* _What is required_
Every record must be transcribed in its entirety, apart from the images, which are to be omitted.

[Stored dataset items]
..........

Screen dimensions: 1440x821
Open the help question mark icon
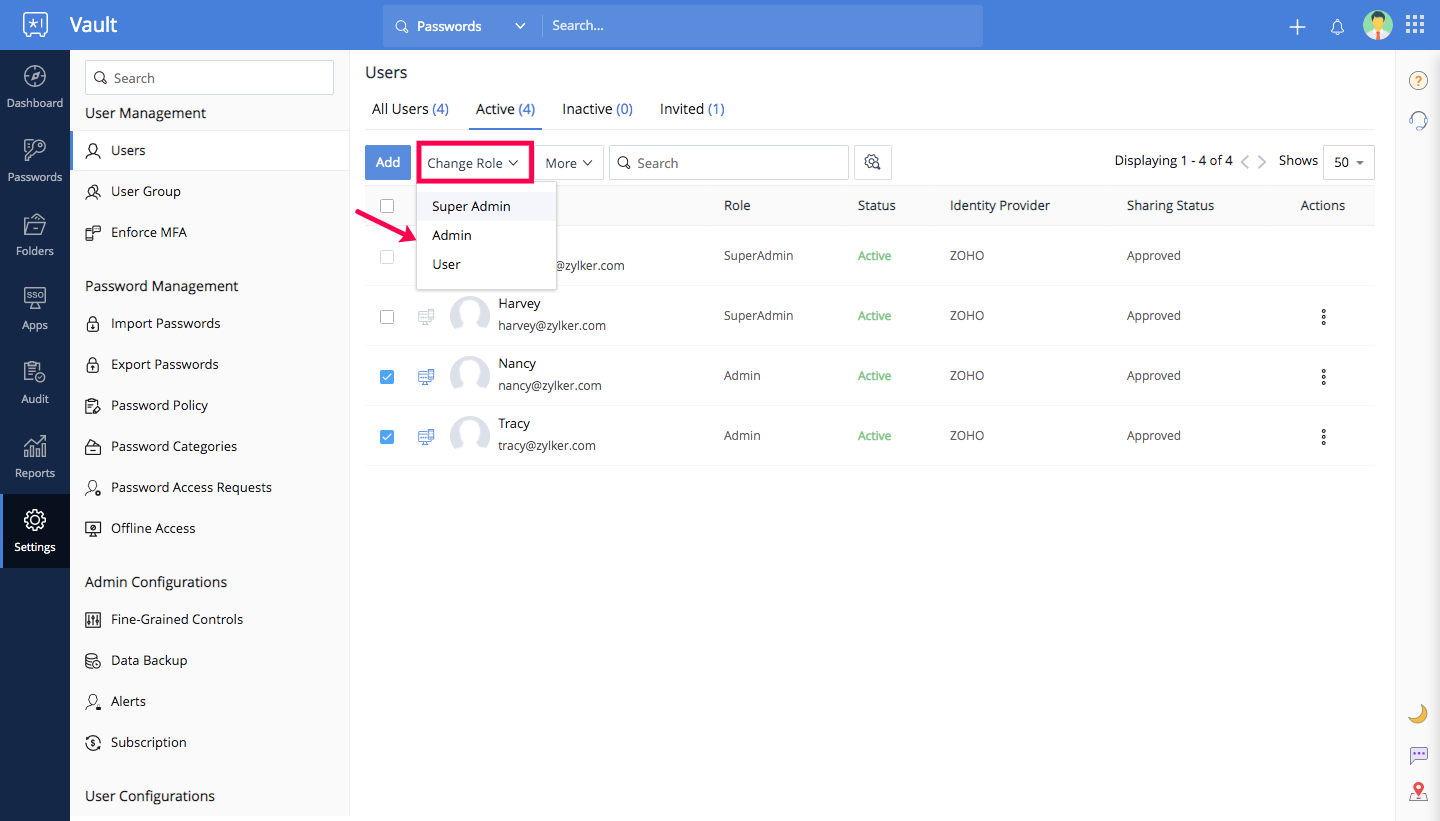point(1417,81)
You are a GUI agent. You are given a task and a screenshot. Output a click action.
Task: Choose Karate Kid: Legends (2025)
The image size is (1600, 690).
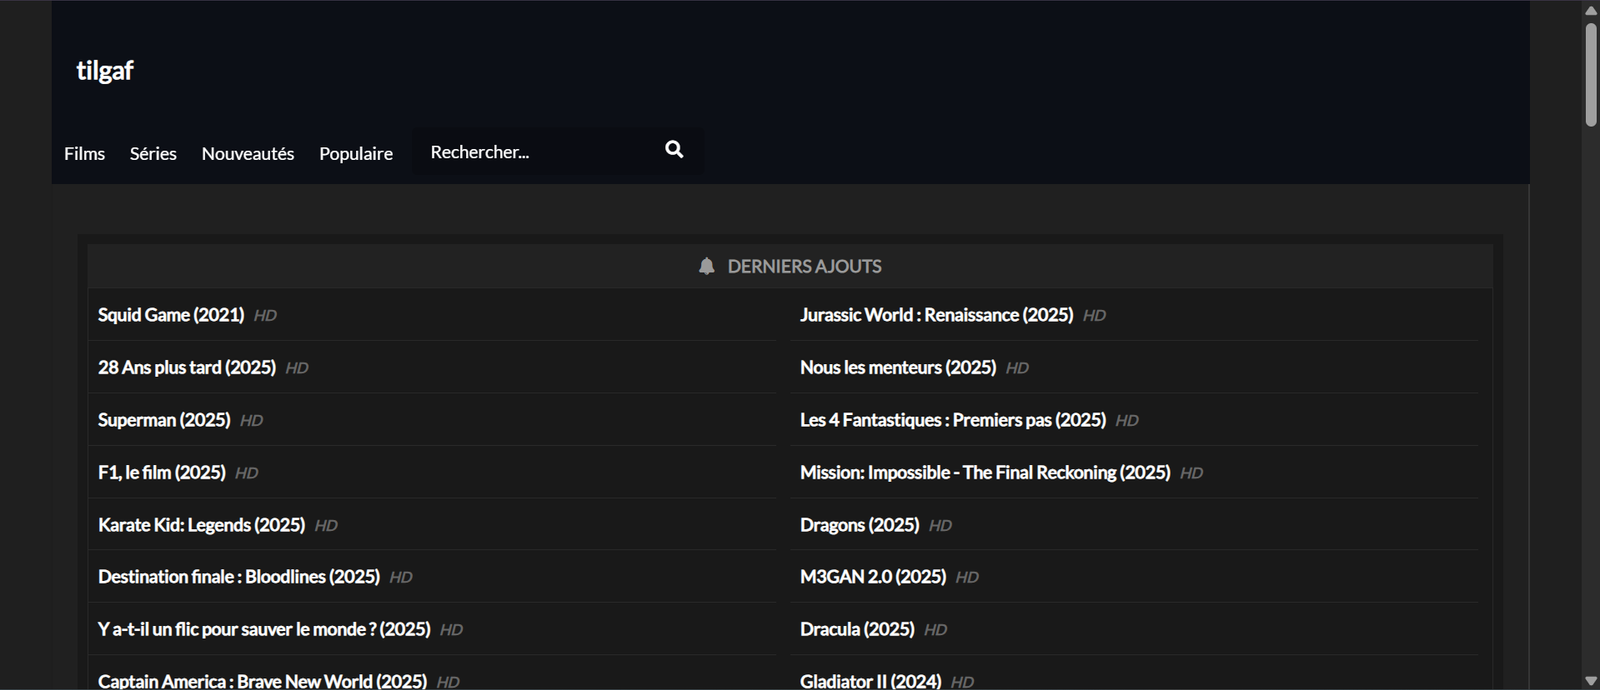(201, 525)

..........

* _Written answer_
Screen dimensions: 1440x821
Open the help question mark icon
point(1417,81)
You are a GUI agent. You are given a task and a screenshot. Output a click action.
Task: Choose Karate Kid: Legends (2025)
The image size is (1600, 690).
(201, 525)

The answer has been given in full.